A morte do cantor sertanejo, João Carreiro, na última quarta-feira, 3, em Campo Grande (MS), aos 41 anos, chamou atenção das redes sociais pelo fato da doença em que o artista havia se submetido para realizar uma cirurgia. O cantor não resistiu a cirurgia para colocar uma válvula no coração.

Ele estava internado em um hospital de Campo Grande para realizar o procedimento. Antes da cirurgia, ele gravou um vídeo dizendo que ficaria uns dias afastado das redes sociais para cuidar da saúde.

Na manhã de quarta-feira, a mulher dele, Francine Caroline, postou um vídeo nas redes sociais afirmando que o cantor já estava no centro cirúrgico. Durante a tarde, Francine publicou uma nova mensagem, dizendo que o coração de João já estava funcionando sozinho, com a nova válvula, e que a cirurgia estava sendo finalizada. Horas depois, Francine postou um texto pedindo orações para o cantor. Durante a madrugada, ela escreveu: 'Minha vida me deixou'.

O que é sopro no coração?

Segundo o Hospital Israelita Albert Einstein, o sopro não é considerado uma doença, mas sim, uma condição. Então, o sopro consiste em um ruído provocado pelo movimento do sangue entre as estruturas e vasos do coração. Esse barulho pode ser facilmente detectado pelo médico quando se utiliza um estetoscópio para checar os batimentos cardíacos — procedimento chamado de ausculta.

Sintomas?



  • falta de ar;




  • cansaço;




  • tonturas;




  • taquicardia.




  • desmaios;




  • coloração azulada da pele das pontas dos dedos, da língua e dos lábios;




  • ganho de peso de forma repentina e sem explicação;




  • retenção de líquidos nos membros inferiores;




  • aumento das veias do pescoço.


Quais são as causas do sopro?

O sopro inocente pode ocorrer em crianças e adolescentes por conta da estrutura física do paciente. Porém, ele também pode ser resultado da prática de exercício físico intenso, fluxo circulatório hiperdinâmico ou febre.

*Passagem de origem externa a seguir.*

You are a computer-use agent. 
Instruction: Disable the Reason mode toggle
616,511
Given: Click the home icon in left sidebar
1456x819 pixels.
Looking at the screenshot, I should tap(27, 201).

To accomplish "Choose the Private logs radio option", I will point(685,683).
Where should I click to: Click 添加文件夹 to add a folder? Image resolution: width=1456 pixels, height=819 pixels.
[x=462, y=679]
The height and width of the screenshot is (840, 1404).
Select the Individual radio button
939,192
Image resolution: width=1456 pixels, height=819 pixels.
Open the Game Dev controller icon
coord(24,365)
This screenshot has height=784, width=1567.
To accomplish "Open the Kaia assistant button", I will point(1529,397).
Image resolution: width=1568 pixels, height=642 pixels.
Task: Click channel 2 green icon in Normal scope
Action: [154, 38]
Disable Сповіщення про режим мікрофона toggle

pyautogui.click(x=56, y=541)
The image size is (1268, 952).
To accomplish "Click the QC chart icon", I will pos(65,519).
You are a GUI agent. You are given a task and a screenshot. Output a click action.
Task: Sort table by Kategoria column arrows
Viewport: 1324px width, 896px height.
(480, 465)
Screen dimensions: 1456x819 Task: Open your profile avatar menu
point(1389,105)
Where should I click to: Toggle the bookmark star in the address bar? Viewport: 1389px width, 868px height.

Quanto ao sopro patológico, o desenvolvimento da condição pode ocorrer por conta da degeneração da válvula cardíaca, se o orifício de passagem se encontra em um tamanho reduzido ou se fecha com dificuldade, fazendo com que o sangue retorne por um furinho e cause o ruído. O problema também pode ser congênito, ou seja, quando a pessoa já nasce com sopro.

Como é feito o diagnóstico?

Receber o diagnóstico correto é fundamental para um tratamento bem-sucedido para pacientes com sopro no coração. Em relação ao sopro inocente, no qual não há sintomas, a condição só pode ser diagnosticada a partir do momento em que o médico ausculta o coração do paciente.

Na condição patológica, é importante que a pessoa fique atenta aos sintomas que o seu corpo manifesta. Porém, é importante ressaltar que os sinais do sopro são parecidos com outras doenças do coração, como insuficiência cardíaca. Portanto, somente uma consulta com um cardiologista e a realização de exames poderão confirmar o diagnóstico para sopro.

Como é feito o tratamento?

Por se tratar de uma condição normal, o sopro inocente não requer tratamento, já que ele desaparece naturalmente. No entanto, é recomendado fazer um acompanhamento com o cardiologista a cada seis ou 12 meses para checar se houve alguma alteração no quadro.

O tratamento do sopro patológico depende de cada caso. No geral, a condição é tratada com a introdução de medicamentos que promovem o controle da pressão arterial, facilitando o bombeamento do sangue por parte do coração. Além disso, remédios que ajudam a controlar a frequência cardíaca e reduzem o acúmulo de fluido nos pulmões.

Se o sopro for desencadeado por alguma doença que compromete os músculos ou válvulas do coração e, consequentemente, o pleno funcionamento do órgão, e o paciente apresenta sintomas como faltar de ar, é necessário fazer cirurgia.

Com informações do Hospital Israelita Albert Einstein.